PSRCHIVE user documentation: pcm

Modeling variations of instrumental response across the beam

Important Note: Currently (July 2023) the pcm functionality described on this page is available only in a development version of PSRCHIVE on the npsr-pcm branch of the git repository.

By default, pcm uses a single Jones matrices to model the linear transformation of the electric field vector along the boresight of a steerable dish. For antennas that are not fully steerable (like a dipole array), or for which the response likely varies with pointing due to geometry (e.g. Kraus-type transit telescope) or gravitational deformation, it may be necessary to model the variation of the instrumental response as some two-dimensional function of sky coordinates. A two-dimensional model of the beam can also be useful when interested in the off-axis polarization of a fully-steerable dish (e.g. Liao et al 2016).

For a steerable antenna, a single pulsar can be observed at multiple offsets within the primary beam. If the antenna is not fully steerable, modelling the variability of the instrumental response requires observations of multiple pulsars that span a variety of declinations and hour angles.
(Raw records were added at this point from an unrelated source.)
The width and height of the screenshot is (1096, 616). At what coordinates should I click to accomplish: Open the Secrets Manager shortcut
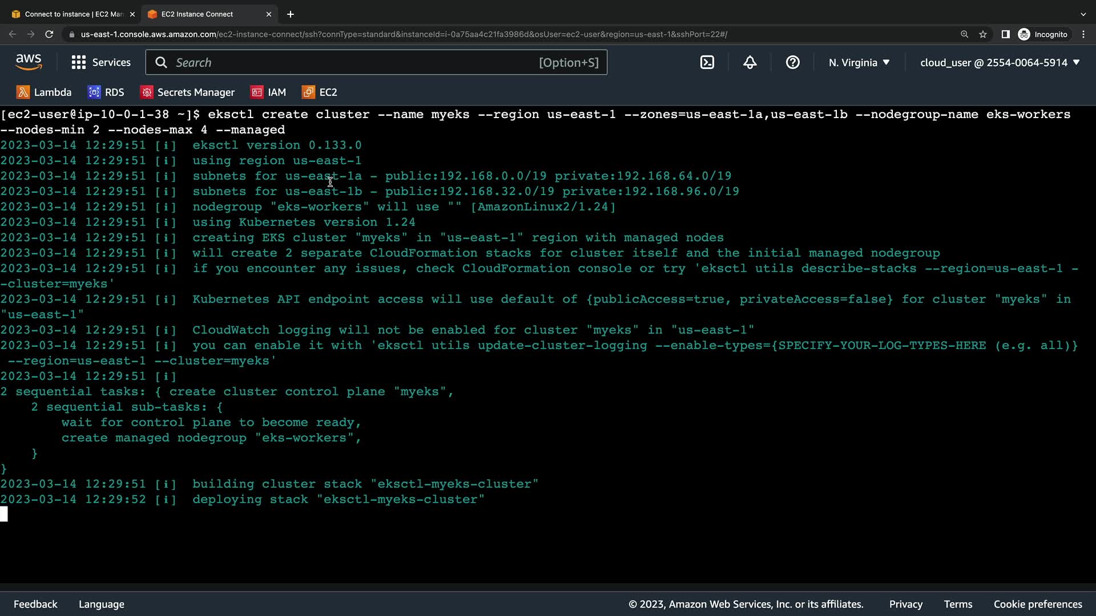(x=188, y=92)
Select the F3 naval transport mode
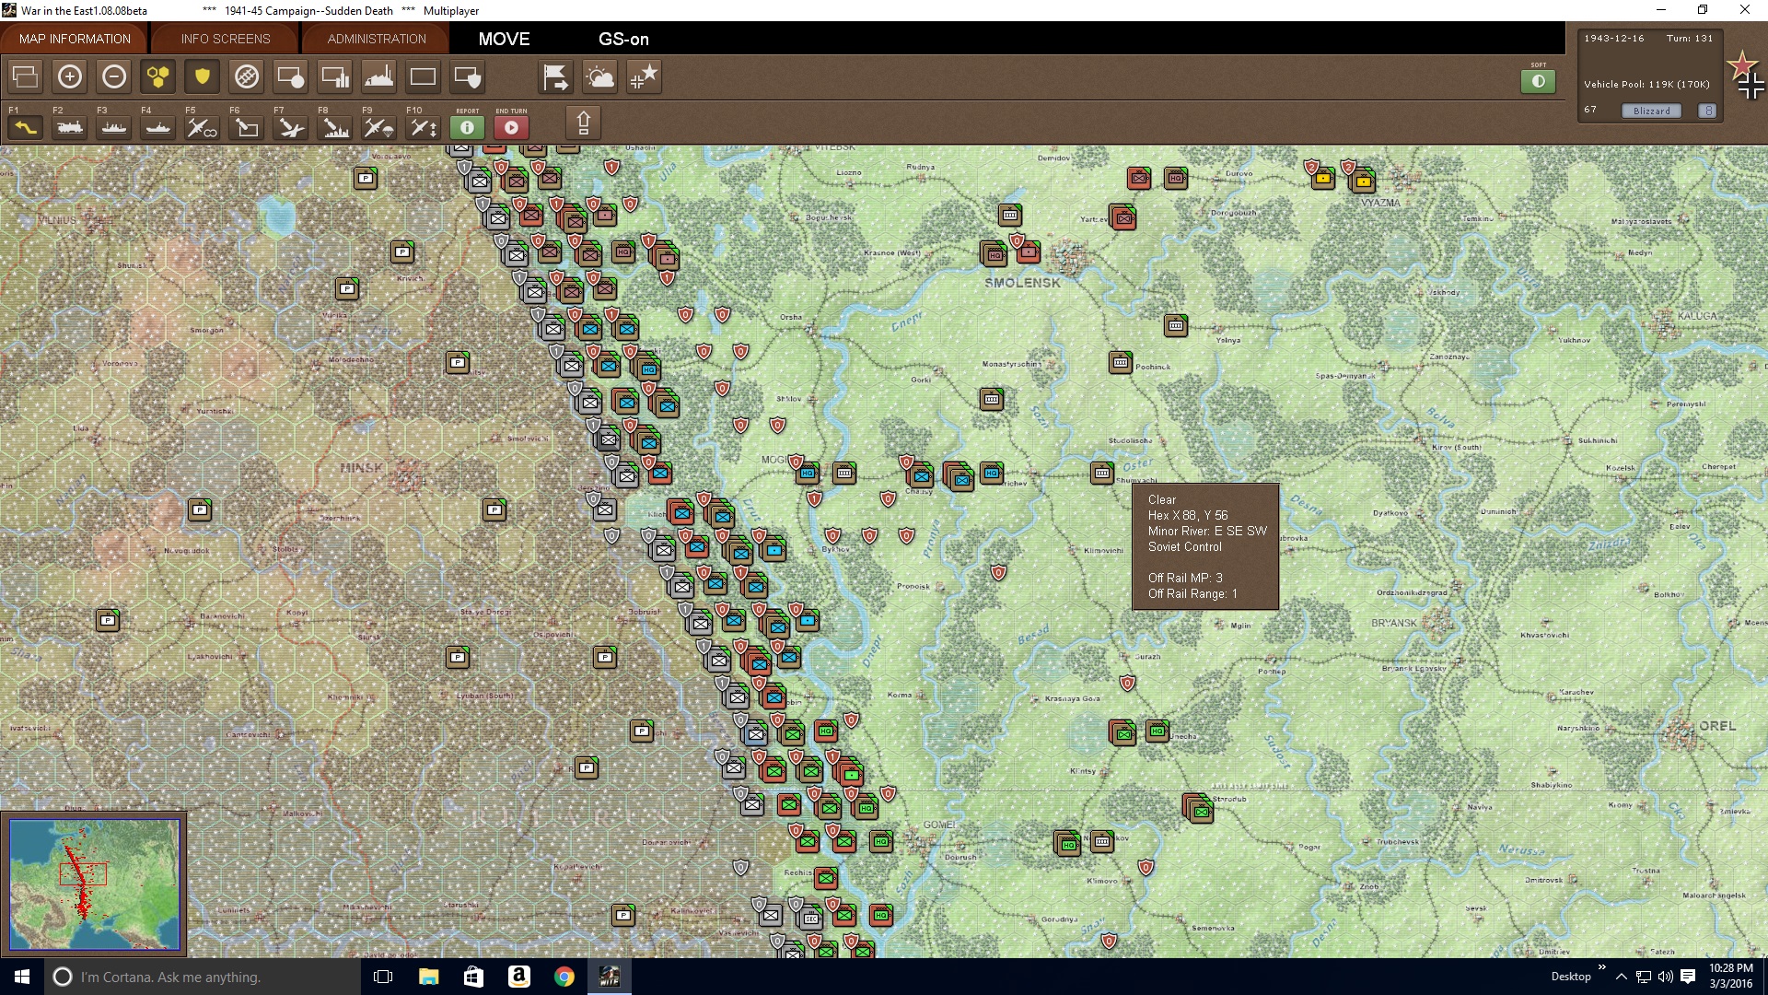Screen dimensions: 1768x995 [x=113, y=127]
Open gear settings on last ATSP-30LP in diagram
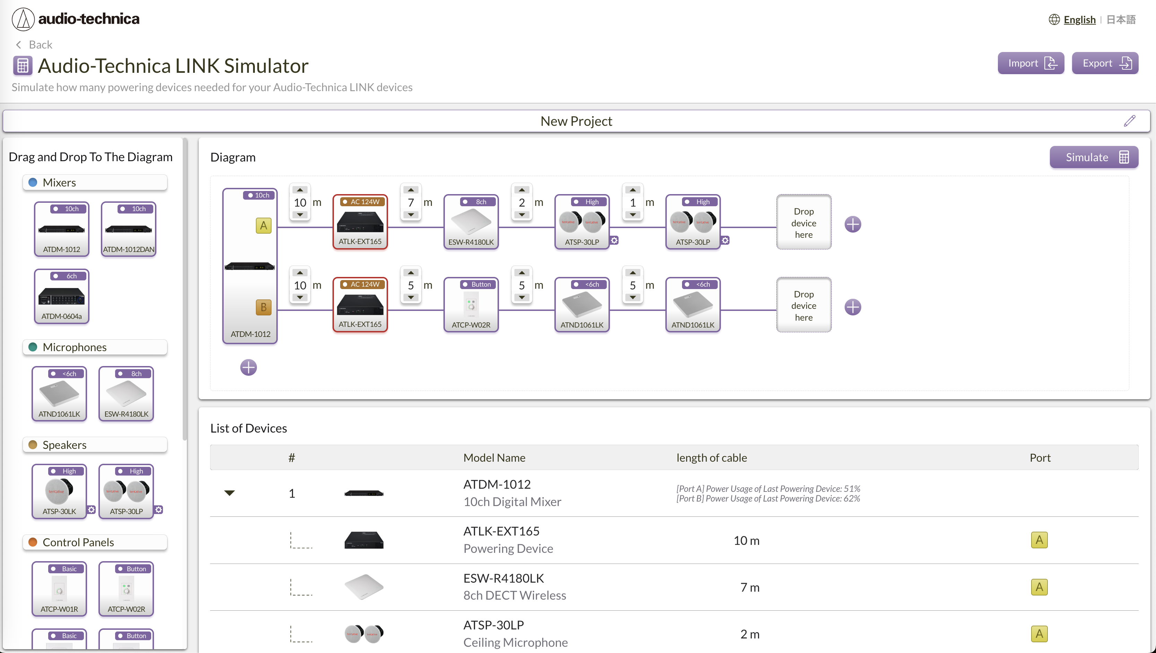 [725, 240]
Therefore, the version of pcm on the npsr-pcm branch can simultaneously model observations of more than one pulsar. This is enabled by specifying multiple files from which to choose phase bins as constraints. For example, 

pcm -c 0742-2822.DFT -c 2111+46.DFT -c 0450+55.DFT [...]

A generic model of the various possible kinds of beam variability requires a flexible model, and pcm uses a YAML-formatted file to configure such a model. The YAML file is provided on the command line using the (overloaded) -P option; for example 

pcm -c 0742-2822.DFT -c 2111+46.DFT -c 0450+55.DFT -P beam.yaml [...]
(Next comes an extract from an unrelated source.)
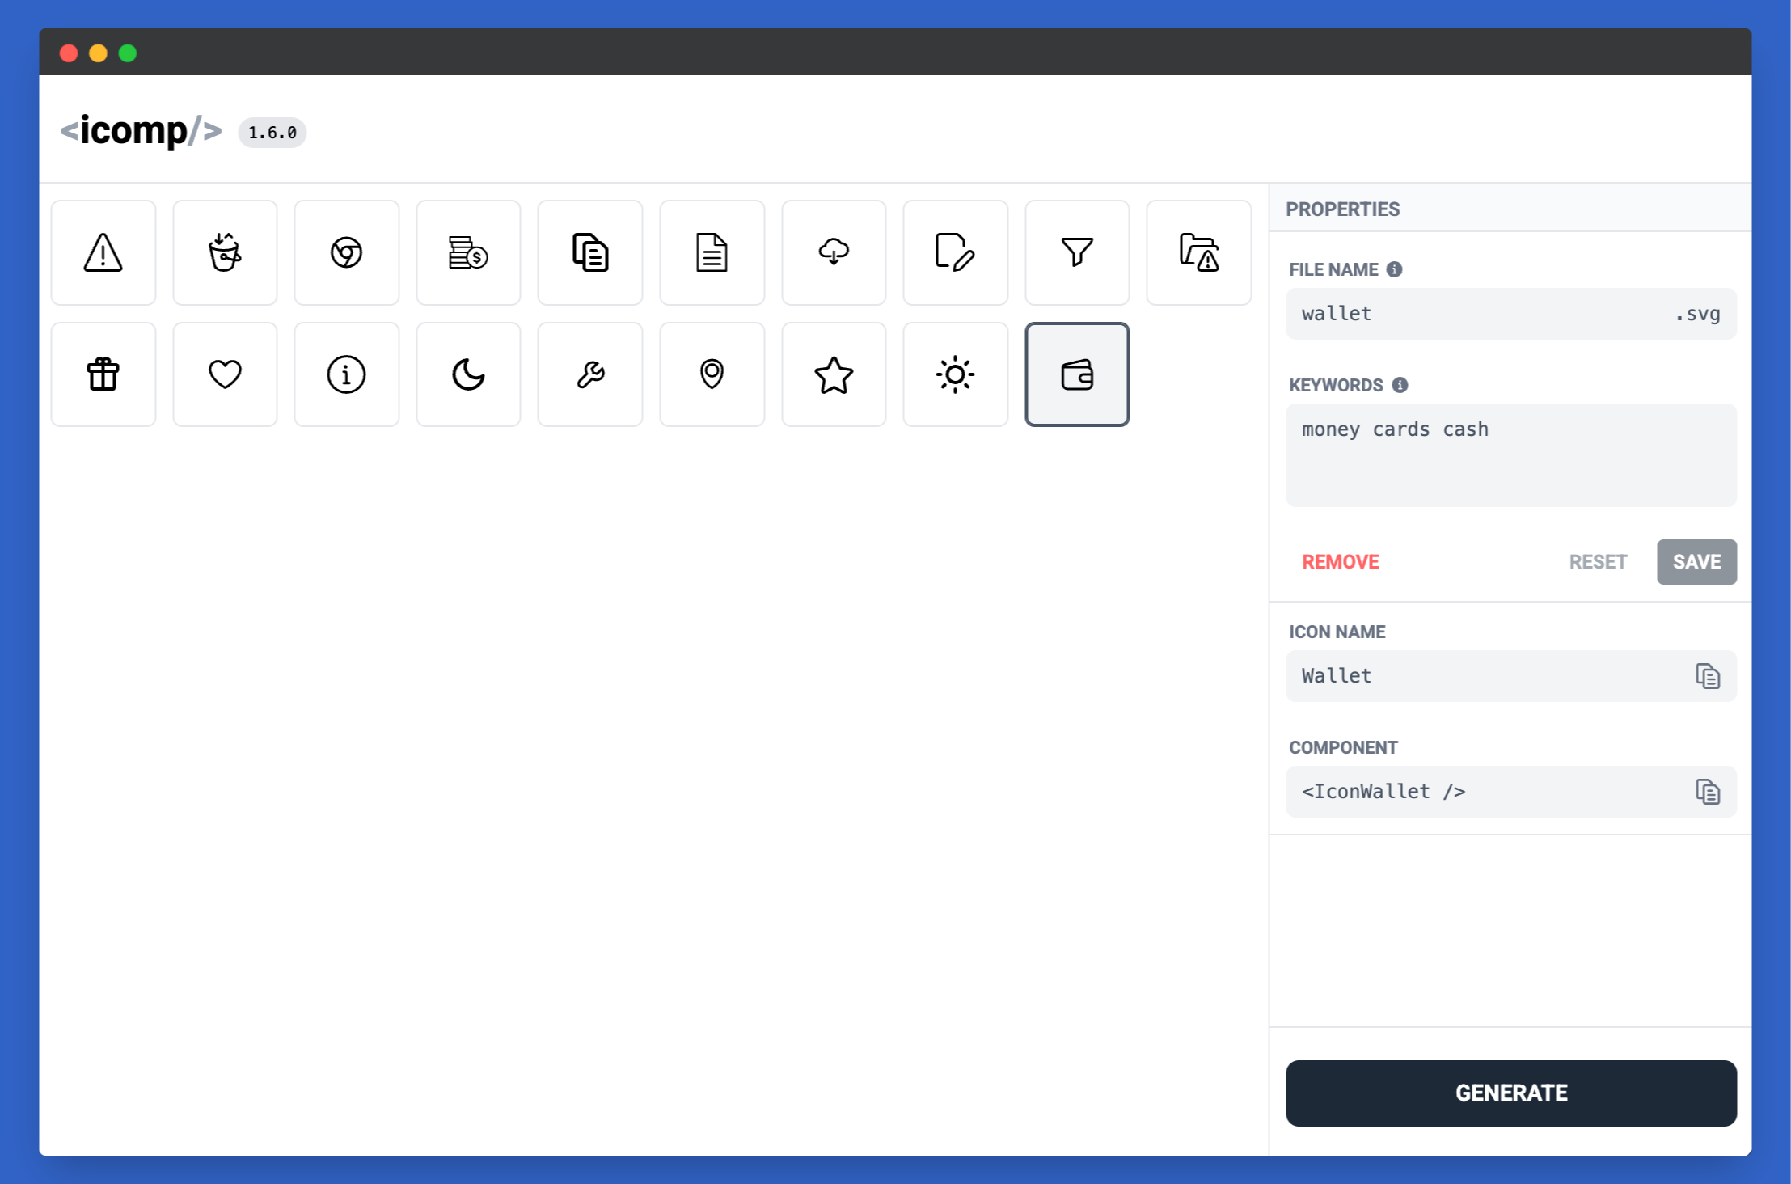Show info tooltip next to Keywords
This screenshot has width=1791, height=1184.
coord(1400,385)
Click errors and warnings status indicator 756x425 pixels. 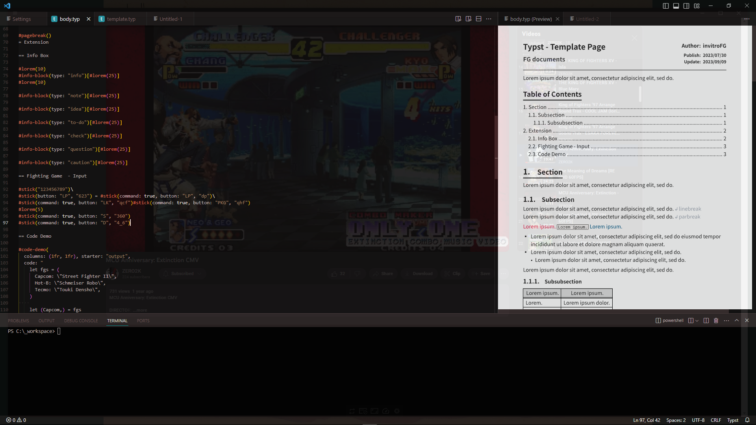pyautogui.click(x=16, y=420)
Example beam configuration

Consider a model in which both the differential gain (gamma) and the differential phase (phi) of a single-axis transformation (SingleAxis) each vary as a two-dimensional polynomial function (Polynomial2D) of hour angle (ha) and declination (dec), as configured by the following YAML file 
model:
  name: SingleAxis
  G:fit: 0
chain:
  param: gamma
  model:
    name: Polynomial2D
    ncoef: 4:3
    fit[0]: 0
  args: [ha, dec]
chain:
  param: phi
  model:
    name: Polynomial2D
    ncoef: 4:3
    fit[0]: 0
  args: [ha, dec]
Both polynomials have four coefficients (polynomial order = 3; i.e. cubic) in the hour-angle dimension and three coefficients (order = 2; i.e. quadratic) in the declination dimension. They are configured to disable fitting the constant term (the zeroth coefficient) to avoid covariance/degeneracy with the differential gain and phase of the bore-sight differential gain and phase.